Wednesday, February 25, 2009

Tierney and Pielke Jr.'s wild exaggerations about Holdren and Hansen

Mostly outsourcing this one to Joe Romm. Several additions:

Pielke Jr. says "[scientists] pose as impartial experts pointing politicians to the only option that makes scientific sense." He's apparently referring to John Holdren and likely to Jim Hansen. The article doesn't give any examples of those two pretending to be above the political fray. My guess is they'd admit they're taking political sides, so Pielke doesn't make sense. His arguments about exaggeration or "stealth science" is an underhanded way to pretend to support a prior statement that's wrong.

Second, Tierney repeats Pielke's pollyannish views on open-air carbon capture. To support this, Pielke announces:

Who else thinks air capture is important?
Lots of people. Jim Hansen is a notable example. In my paper I quote him as follows:
‘‘a feasible strategy for planetary rescue almost surely requires a means of extracting [greenhouse gases] from the air”

Pielke repeats it (page 5):
Of course, there is no guarantee that the installation of air capture facilities would be any les controversial than new nuclear plants or coal facilities with CCS. Even so, Hansen et al. (2007) suggest that the fate of the planet depends upon successfully deploying air capture technologies, ‘‘a feasible....(repeats quote)"
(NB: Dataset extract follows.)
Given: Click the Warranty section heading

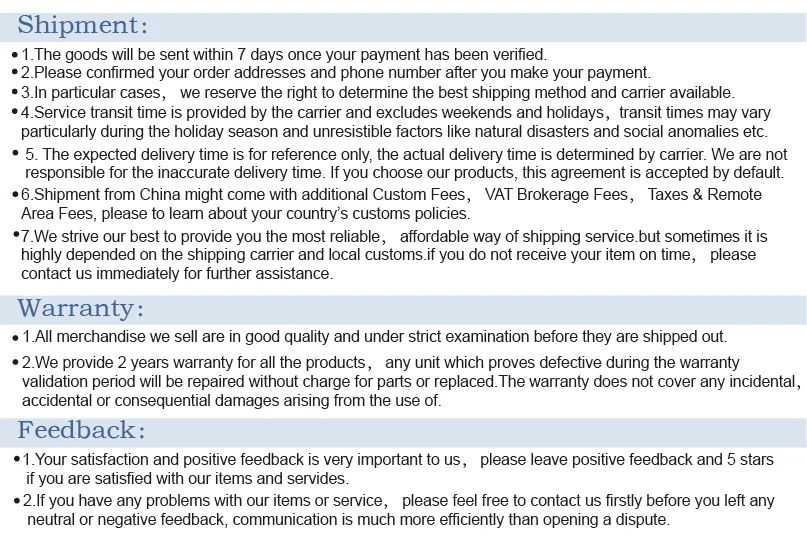Looking at the screenshot, I should pos(80,308).
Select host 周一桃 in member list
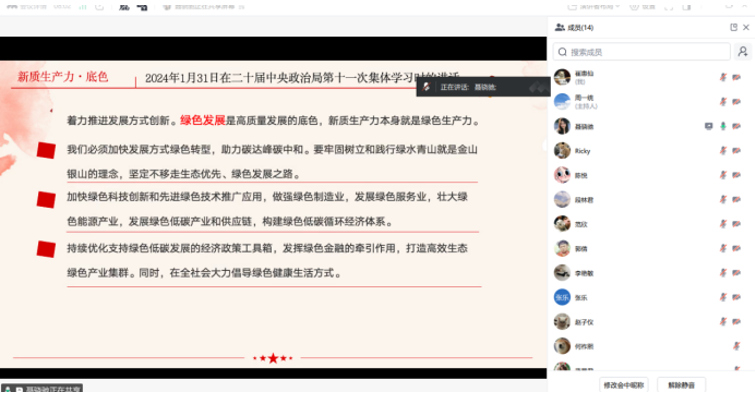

Pielke also lists Hansen as among those paying attention to open-air capture (page 1). Only once does Pielke drop the veil, slightly (page 2):
The most straightforward means of air capture is simply through photosynthesis. Hansen et al. (2007) propose that carbon dioxide emissions from power plants fuelled with biomass might be captured at the source and then sequestered in the deep sea.

Pielke's being sloppy - Hansen actually says "well beneath the ocean floor" (page 1950), a different process with less environmental risk than deep-sea injection.

Pielke also omits Hansen's central point in Hansen's paper - that we are in so much trouble already with current concentrations of greenhouse gases that we HAVE to pull the gases out of the atmosphere. Unsurprising that he'd omit this, since Pielke spends every possible moment fighting efforts to slow emissions (he'll claim differently though), and because of the fantasy that open-air capture would allow emissions to proceed mostly unchecked.

The most misleading aspect is that Pielke allows the impression that Hansen supports open-air capture in much the same way as Pielke. For all I know that may be true, but Pielke's never shown it while implying otherwise. Biomass generation with sequestration is a very limited concept that has little to do with Pielke's ideas, and the buried citation in one spot, with no clarification that this is all that Hansen talks about, does not eliminate Pielke's misleading.

My not-worth-much opinion is that we're in so much trouble over climate change that we need to be open to and spend some money on crazy ideas like geoengineering and open-air capture. The primary effort should be controlling emissions though. Pielke is no help.

UPDATE: edited to tone down a bit. Must find the right tone....

UPDATE 2 (Feb. 2010):  well, this is ironic.  I approved Roger's counter-attack comment below from the moderation queue, and now can't seem to be able to post my reply in a followup comment.  So here it is instead:
Roger, your cites to Hansen had the effect of avoiding a direct lie, but gave the impression that he was a supporter of chemical capture.  I didn't say that you expressly claimed he supports chemical capture, but that you misinformed people to use him as validation.
The definition you use isn't from the paper I critiqued - it postdates that paper and my critique.
To accuse me of semantic twisting in this context is quite a stretch.
And you still haven't addressed your mistake on sequestration "in the deep sea". 

1 comment:

  1. I came here from your NYT comment.

    You say that I claim that Hansen supports chemical air capture and is misrepresenting Hansen's position. I have never claimed any such thing. I define what I mean by "air capture" quite clearly:

    "Most discussion of air capture centres on chemical removal methods, but there have been other proposals for biological and geological options."
    http://sciencepolicy.colorado.edu/admin/publication_files/resource-2797-2009.57.pdf

    I view biomass sequestration as a form of "air capture." Maybe you define the term differently, but it is clearly you have taken my words and twisted them to mean something that I did not intend and then are using that semantic twisting to spread lies about me at the NYT.

    A correction from you at the NYT would be appreciated.